── Given information
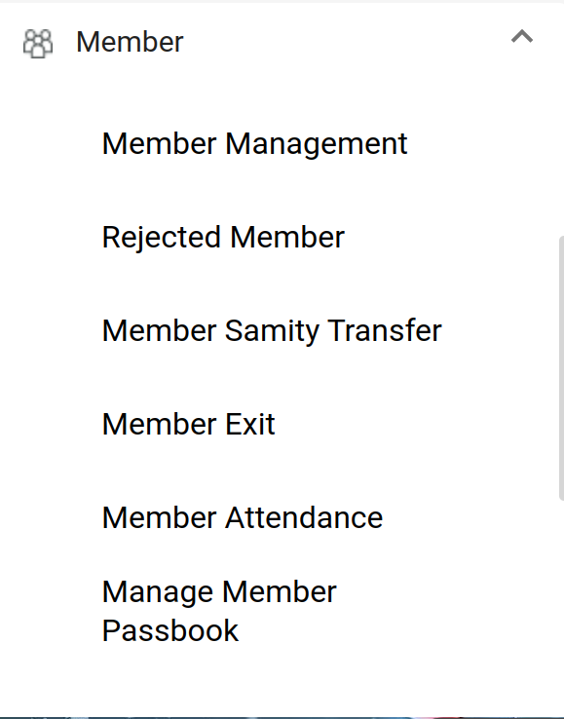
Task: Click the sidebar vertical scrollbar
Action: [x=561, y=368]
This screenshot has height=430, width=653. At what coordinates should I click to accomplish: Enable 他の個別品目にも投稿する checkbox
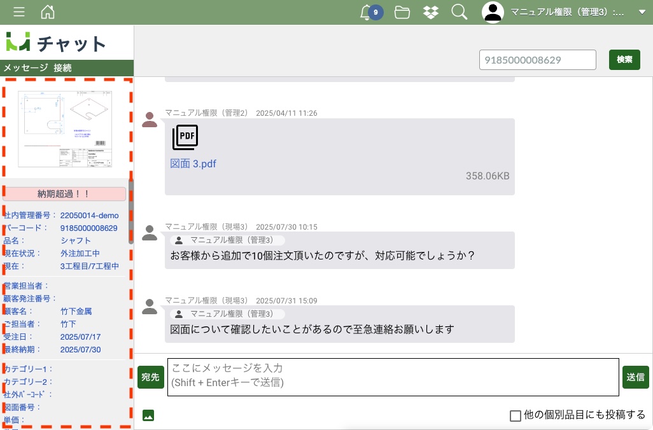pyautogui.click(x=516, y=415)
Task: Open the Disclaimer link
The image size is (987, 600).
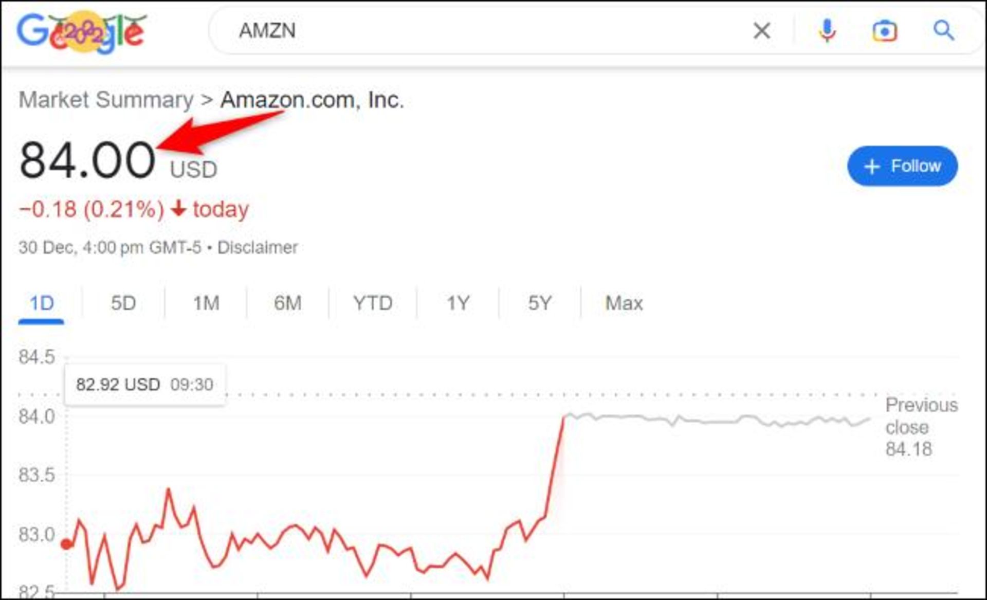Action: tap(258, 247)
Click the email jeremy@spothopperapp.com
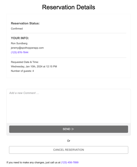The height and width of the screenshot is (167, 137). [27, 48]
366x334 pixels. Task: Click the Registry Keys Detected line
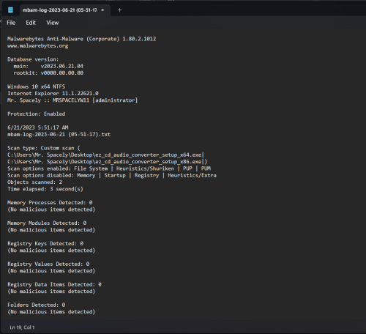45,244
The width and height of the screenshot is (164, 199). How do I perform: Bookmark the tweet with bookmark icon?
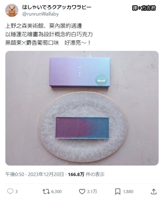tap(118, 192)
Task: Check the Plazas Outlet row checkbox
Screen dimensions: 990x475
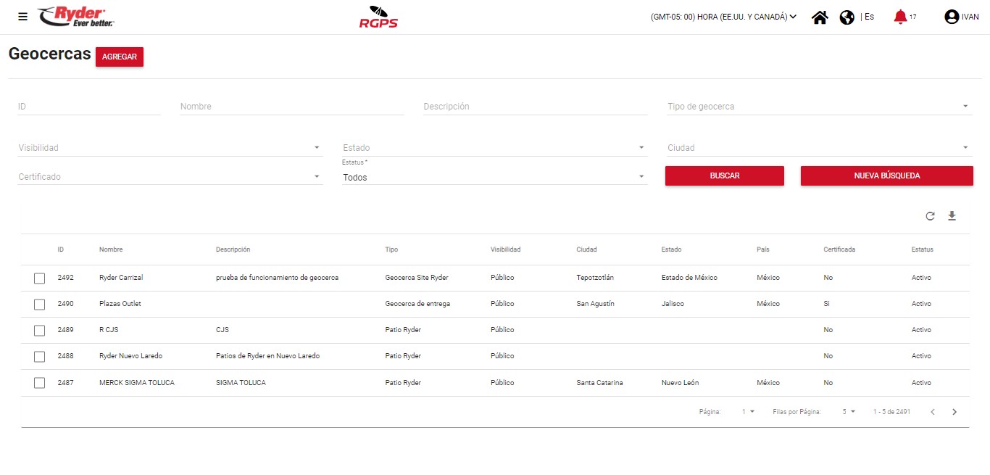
────
── Given information
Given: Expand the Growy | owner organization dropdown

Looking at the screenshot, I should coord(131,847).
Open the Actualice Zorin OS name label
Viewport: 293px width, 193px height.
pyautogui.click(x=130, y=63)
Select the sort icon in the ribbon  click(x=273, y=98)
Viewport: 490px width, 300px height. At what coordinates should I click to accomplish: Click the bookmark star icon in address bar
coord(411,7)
────
── Given information
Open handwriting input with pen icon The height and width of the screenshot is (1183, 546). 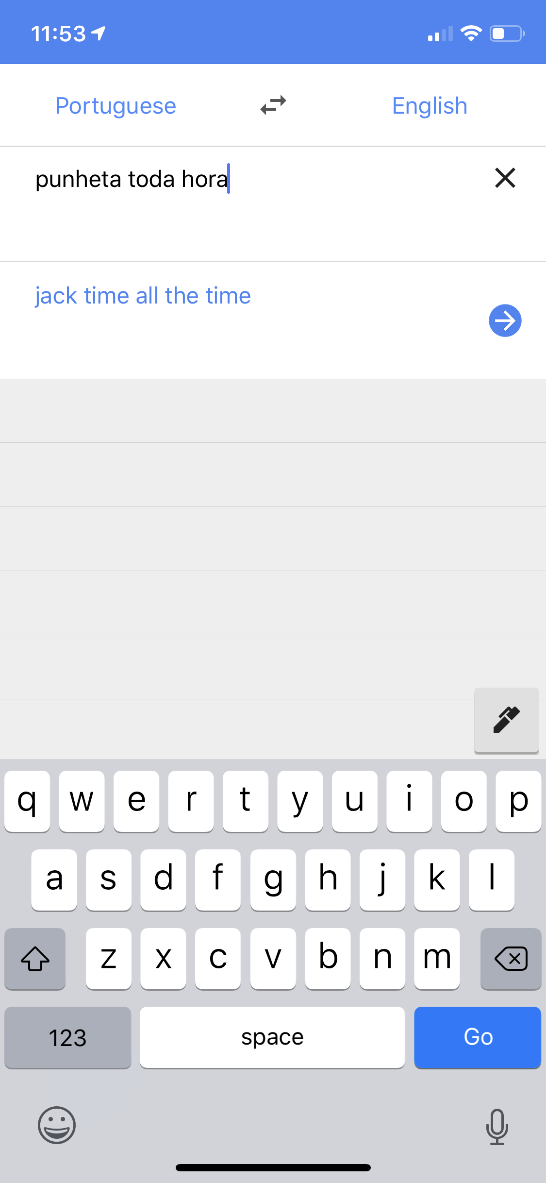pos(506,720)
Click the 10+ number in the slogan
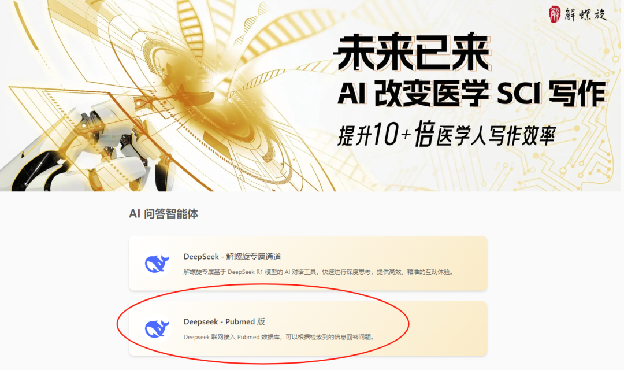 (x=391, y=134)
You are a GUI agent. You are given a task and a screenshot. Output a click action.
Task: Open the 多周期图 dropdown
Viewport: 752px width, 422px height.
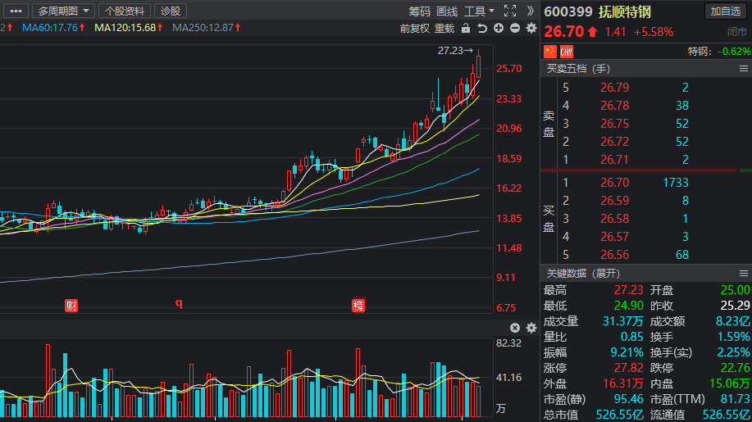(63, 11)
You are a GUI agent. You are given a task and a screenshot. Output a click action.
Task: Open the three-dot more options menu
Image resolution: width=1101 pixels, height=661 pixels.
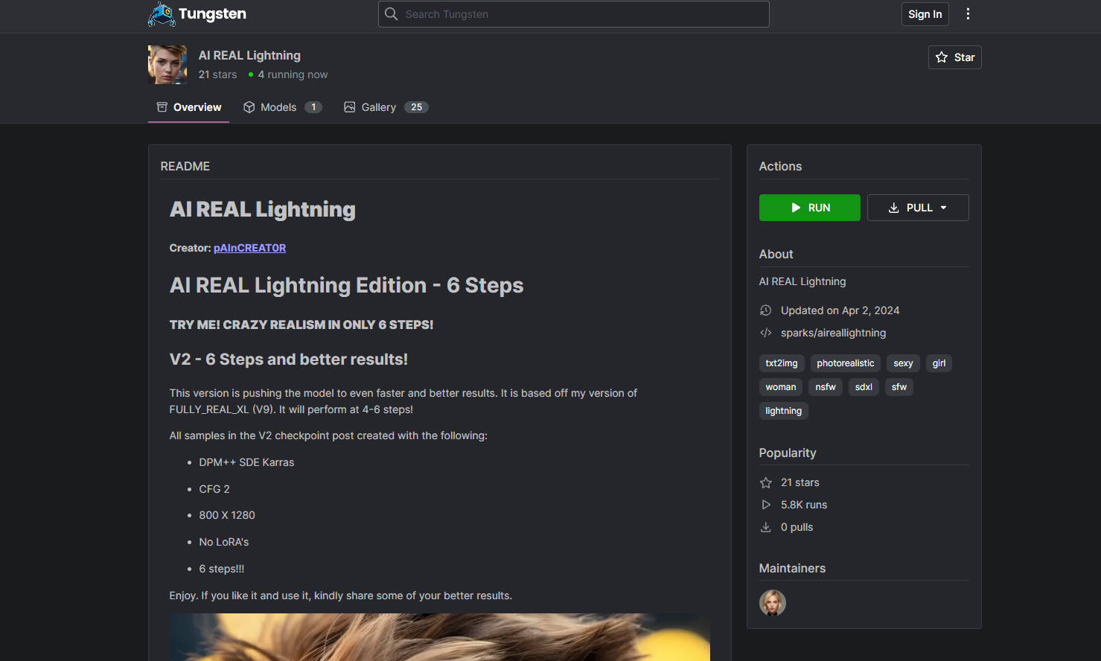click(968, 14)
────
- What this task involves
Beginning at the line above that contains "366x334 pixels. Task: Click" and going on through the line that contains "Screen dimensions: 990x475", please copy every line exactly, leaving the pictures out and adding nothing.

- Exercise solution
366x334 pixels. Task: Click the Registry Keys Detected line
45,244
The width and height of the screenshot is (164, 199). How do I perform: Bookmark the tweet with bookmark icon?
tap(118, 192)
Task: Check the Plazas Outlet row checkbox
Screen dimensions: 990x475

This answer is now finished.